Zor şartlar da okudum. Orta halli fakir bir aile çocuğu idim, Hiç unutmam okula gittiğimiz günlerde her gün için annem bana sadece 25 kuruş veriyordu. 15 kuruş helva ve10 kuruşa ekmek alıp öğle yemeğini yediğimi anımsıyorum. Bazen da evden ekmek, peynir, haşlanmış yumurta veya zeytin götürüyordum. Bunları sınıfın bir köşesinde sıkıla, utana yerken utanıyordum. Ben bu şartlarda okudum. Şimdi ki öğrenciler çok daha şanslı, devletten kitaplarını, giysilerini alıyor, üstelikte öğle yemeğini de veriyor. Yanılmıyorsam bir miktar harçlıkta alıyorlar.

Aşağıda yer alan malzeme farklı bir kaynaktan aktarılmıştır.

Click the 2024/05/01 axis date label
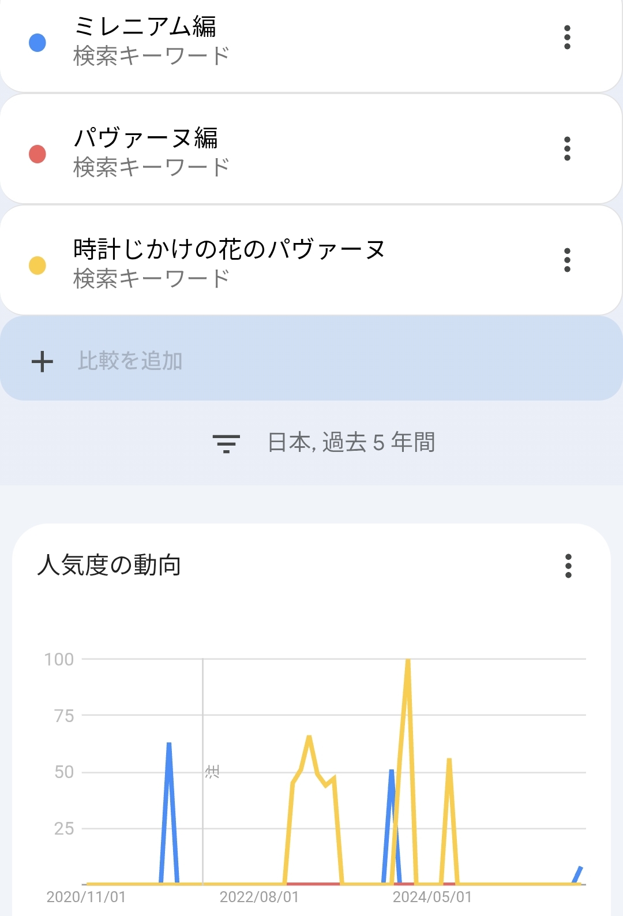The width and height of the screenshot is (623, 916). click(x=432, y=897)
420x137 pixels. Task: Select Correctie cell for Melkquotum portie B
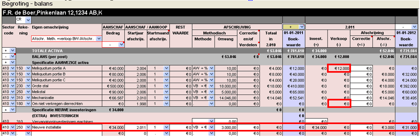point(361,74)
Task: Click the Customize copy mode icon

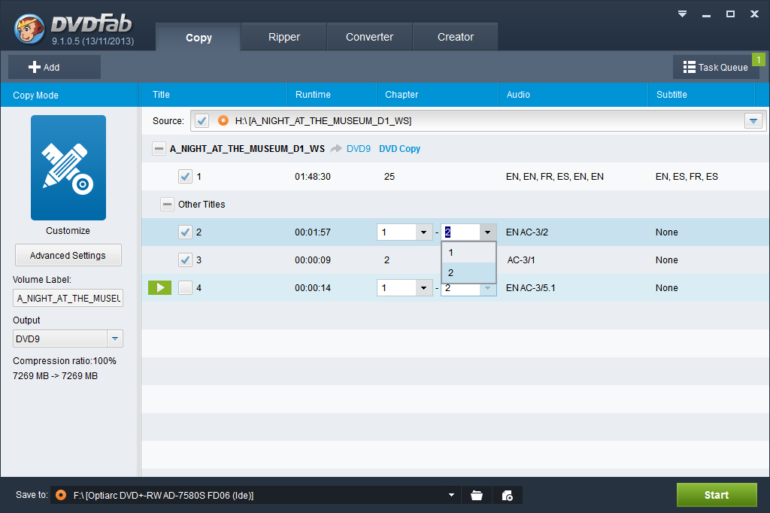Action: 68,167
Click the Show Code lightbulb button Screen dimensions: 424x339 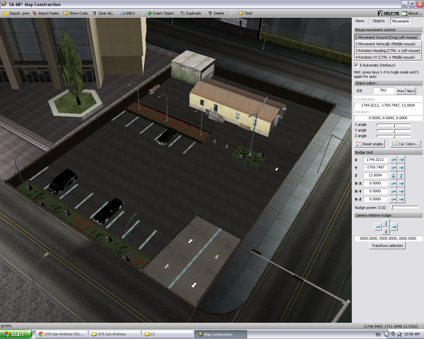click(75, 13)
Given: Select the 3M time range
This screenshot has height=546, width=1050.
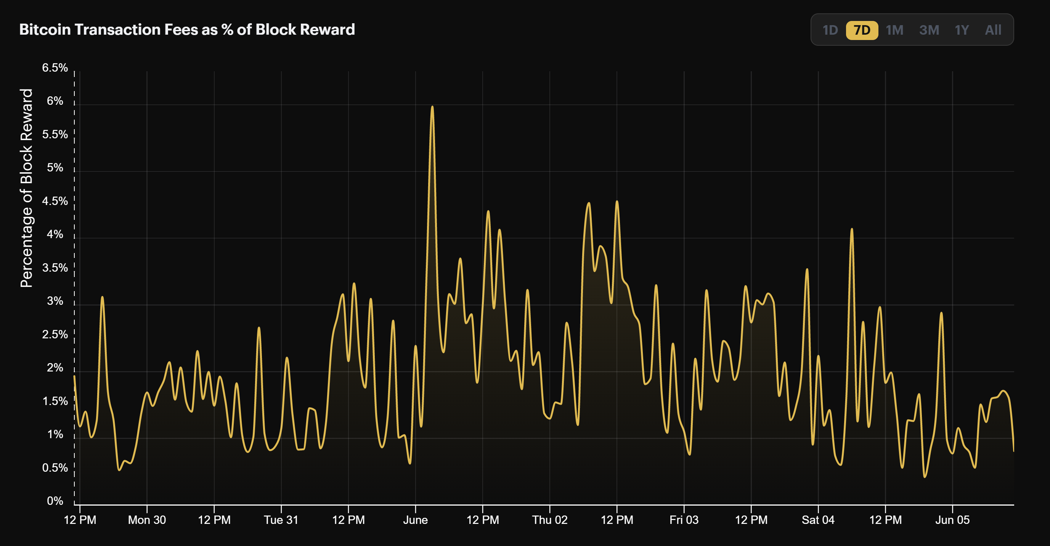Looking at the screenshot, I should [x=930, y=30].
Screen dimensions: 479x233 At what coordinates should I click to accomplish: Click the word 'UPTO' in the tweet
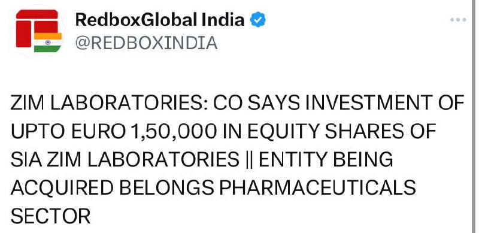[x=39, y=132]
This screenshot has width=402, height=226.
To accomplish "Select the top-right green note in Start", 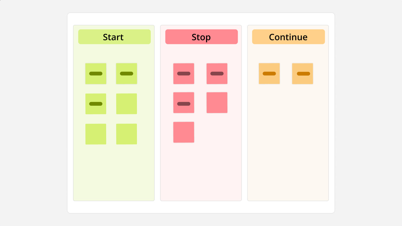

1981 / 1985 yılları arasında YİBO’larda ( Yatılı İlköğretim Bölge Okulları)’nda idareci olduğum günlerde devlet çocukların tüm masraflarını karşıladığı gibi öğrenci başına aylık bir miktar harçlıkta veriyordu. Öğrencilere sadece okumak ve çalışmak düşüyordu. Şimdiki öğrencilerin ( harçlıklarını beğenmeyen öğrencilerin ), bundan ibret almalarını tavsiye ediyorum.
Aslında hayatım başlı başına bir romandır, bir gün bunları elbette yazacağım. Yüce Mevla’m sağlık verirse tabi… İlkokul ve orta dereceli okullarımızda ki öğrencilerimizin bu yazımı okuyacaklarını pek sanmıyorum,. Bu yazımı okuyan Sayın velilerimizin sadece bu iki paragrafı çocuklarına okumalarını öneriyorum. Okumanın, çalışmanın ne demek olduğunu öğrenmeleri bağlamında..
Teknoloji ve bilgisayar ( bilgi sunar) çağındayız. Bu açıdan öğrencilerimizi ve öğretmenlerimizi çok şanslı görüyorum. Benim okuduğum yıllarda köyümüzde radyo yoktu, gazete bile gelmiyordu. Öyle bir ortamda yetiştik. Ama tüm bunlara rağmen başımız dik ve onurluyduk, okumaya, öğrenmeye adeta sevdalıydık…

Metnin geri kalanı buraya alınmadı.